Figure 2.

Immunoprecipitation of a tyrosine phosphoprotein with β-dystroglycan and utrophin. Cell extracts from adherent HeLa cells, untreated (−) or treated (+) with peroxyvanadate (PV), were immunoprecipitated (IP) with antisera against either β-dystroglycan (β-DG), phosphotyrosine (P-Tyr) or utrophin (Utrn) followed by western blotting (Blot) with sera against either β-DG or P-Tyr. (A) Peroxyvanadate caused a reduction in electrophoretic mobility of immunoprecipitated β-DG (compare lanes 1 and 2); a band corresponding to the higher migrating species could also be immunoprecipitated with P-Tyr antiserum (lane 3). (B) β-DG and utrophin are both able to immunoprecipitate a band of ∼45 kDa from HeLa cell extracts, which is recognized by antiphosphotyrosine sera, whether the cells were first treated with PV or not. (C) Untreated HeLa cell extracts (−) or PV-treated extracts (+) were immunoprecipitated with β-DG, separated by SDS–PAGE, transferred to PVDF and each single gel lane was cut in half.
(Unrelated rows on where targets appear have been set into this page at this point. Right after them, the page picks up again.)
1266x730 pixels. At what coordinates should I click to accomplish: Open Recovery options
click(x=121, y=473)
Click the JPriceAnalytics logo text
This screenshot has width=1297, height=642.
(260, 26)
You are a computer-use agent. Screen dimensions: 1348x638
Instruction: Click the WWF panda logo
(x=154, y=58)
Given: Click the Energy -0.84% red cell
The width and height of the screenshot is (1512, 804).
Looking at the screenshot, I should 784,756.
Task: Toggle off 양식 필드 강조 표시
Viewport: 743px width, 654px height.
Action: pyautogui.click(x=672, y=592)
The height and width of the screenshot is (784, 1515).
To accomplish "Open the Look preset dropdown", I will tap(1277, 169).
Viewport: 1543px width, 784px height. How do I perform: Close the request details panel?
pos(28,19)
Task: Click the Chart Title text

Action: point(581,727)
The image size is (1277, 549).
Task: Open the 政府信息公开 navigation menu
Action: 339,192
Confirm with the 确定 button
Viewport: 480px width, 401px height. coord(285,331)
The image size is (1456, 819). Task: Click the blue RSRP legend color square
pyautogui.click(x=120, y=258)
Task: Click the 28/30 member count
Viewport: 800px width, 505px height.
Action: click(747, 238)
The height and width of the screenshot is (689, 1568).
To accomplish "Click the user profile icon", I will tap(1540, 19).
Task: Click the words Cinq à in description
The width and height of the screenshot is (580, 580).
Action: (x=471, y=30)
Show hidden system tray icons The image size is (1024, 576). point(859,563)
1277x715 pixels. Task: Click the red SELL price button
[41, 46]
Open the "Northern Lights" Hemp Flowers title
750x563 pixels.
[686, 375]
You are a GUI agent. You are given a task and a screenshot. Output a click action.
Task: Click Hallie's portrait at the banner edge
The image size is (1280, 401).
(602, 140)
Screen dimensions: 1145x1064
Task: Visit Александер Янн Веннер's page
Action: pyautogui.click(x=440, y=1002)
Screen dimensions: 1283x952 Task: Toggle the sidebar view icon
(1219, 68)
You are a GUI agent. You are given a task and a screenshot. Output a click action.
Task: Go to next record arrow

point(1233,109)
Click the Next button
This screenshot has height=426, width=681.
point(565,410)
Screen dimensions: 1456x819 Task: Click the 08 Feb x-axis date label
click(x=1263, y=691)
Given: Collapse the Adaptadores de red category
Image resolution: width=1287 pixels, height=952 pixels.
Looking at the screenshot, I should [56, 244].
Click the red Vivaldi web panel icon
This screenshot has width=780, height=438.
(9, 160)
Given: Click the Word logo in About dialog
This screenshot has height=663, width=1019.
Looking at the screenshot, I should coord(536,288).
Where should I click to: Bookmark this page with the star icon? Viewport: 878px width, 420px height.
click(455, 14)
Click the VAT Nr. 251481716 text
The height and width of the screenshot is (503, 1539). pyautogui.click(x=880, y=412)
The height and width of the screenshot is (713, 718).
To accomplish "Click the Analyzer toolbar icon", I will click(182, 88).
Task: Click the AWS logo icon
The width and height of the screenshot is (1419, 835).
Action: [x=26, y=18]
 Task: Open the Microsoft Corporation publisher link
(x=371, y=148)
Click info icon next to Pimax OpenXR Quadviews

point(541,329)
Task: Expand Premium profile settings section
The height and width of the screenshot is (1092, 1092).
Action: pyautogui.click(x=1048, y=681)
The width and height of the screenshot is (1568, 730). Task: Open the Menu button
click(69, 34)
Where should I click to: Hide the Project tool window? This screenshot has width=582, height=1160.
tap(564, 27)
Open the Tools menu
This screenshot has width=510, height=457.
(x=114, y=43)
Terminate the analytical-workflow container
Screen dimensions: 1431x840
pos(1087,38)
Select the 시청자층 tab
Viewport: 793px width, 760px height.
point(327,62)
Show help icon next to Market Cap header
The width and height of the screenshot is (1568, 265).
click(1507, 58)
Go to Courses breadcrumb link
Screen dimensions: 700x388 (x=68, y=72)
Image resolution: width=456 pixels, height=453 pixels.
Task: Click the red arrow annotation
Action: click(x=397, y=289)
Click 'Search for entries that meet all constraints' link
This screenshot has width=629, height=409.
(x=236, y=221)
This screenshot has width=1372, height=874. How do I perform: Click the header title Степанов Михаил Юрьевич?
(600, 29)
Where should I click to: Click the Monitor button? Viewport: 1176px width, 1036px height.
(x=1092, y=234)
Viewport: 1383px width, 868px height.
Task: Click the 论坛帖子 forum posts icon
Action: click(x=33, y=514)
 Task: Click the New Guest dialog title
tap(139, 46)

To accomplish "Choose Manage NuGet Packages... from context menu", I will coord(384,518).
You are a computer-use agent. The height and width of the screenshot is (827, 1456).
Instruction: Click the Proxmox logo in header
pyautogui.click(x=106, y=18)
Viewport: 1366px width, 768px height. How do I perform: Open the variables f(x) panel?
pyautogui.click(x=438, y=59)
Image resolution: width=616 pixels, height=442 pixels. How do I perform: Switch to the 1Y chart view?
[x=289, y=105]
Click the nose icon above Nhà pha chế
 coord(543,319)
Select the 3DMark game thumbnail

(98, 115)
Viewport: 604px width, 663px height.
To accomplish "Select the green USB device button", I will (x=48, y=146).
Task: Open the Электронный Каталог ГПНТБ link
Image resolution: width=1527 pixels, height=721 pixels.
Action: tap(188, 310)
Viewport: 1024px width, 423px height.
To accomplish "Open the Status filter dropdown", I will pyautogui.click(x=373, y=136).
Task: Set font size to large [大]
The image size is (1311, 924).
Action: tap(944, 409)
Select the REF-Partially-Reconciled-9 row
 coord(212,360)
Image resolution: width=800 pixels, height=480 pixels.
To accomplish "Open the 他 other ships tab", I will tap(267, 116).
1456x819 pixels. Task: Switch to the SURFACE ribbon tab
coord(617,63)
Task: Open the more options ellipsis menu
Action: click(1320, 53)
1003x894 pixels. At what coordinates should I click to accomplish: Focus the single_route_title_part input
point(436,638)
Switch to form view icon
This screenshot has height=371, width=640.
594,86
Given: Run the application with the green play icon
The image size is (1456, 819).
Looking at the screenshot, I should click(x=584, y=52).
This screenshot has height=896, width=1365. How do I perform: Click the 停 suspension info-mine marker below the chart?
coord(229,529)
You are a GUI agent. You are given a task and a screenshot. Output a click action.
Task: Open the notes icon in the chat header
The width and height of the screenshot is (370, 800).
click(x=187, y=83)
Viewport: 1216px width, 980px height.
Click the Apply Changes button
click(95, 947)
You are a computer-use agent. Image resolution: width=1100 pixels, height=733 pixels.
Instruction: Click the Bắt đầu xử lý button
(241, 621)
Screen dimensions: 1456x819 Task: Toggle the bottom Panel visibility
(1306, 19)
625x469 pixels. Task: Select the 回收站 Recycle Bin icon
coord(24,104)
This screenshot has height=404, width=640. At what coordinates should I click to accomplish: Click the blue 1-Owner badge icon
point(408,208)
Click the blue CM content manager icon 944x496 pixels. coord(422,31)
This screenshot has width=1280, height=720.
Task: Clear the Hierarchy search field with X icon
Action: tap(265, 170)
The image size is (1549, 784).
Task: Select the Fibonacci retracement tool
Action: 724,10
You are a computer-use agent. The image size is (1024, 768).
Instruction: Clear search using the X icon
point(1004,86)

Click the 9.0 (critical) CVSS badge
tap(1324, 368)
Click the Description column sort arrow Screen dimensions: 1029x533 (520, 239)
Each half lane was probed with either β-DG or P-Tyr antisera and developed as above. Cut halves were re-aligned to reveal four identifiable bands: namely IgG, upper band across all lanes; and unphosphorylated β-DG (lane 1a, lower band in lane 2a); tyrosine-phosphorylated β-DG (upper band in lane 2a, lower part of main band in lane 2b); and the ∼45 kDa phosphotyrosine band (lane 1b, upper part of lane 2b), arrowed as DG, P-DG and P-x, respectively.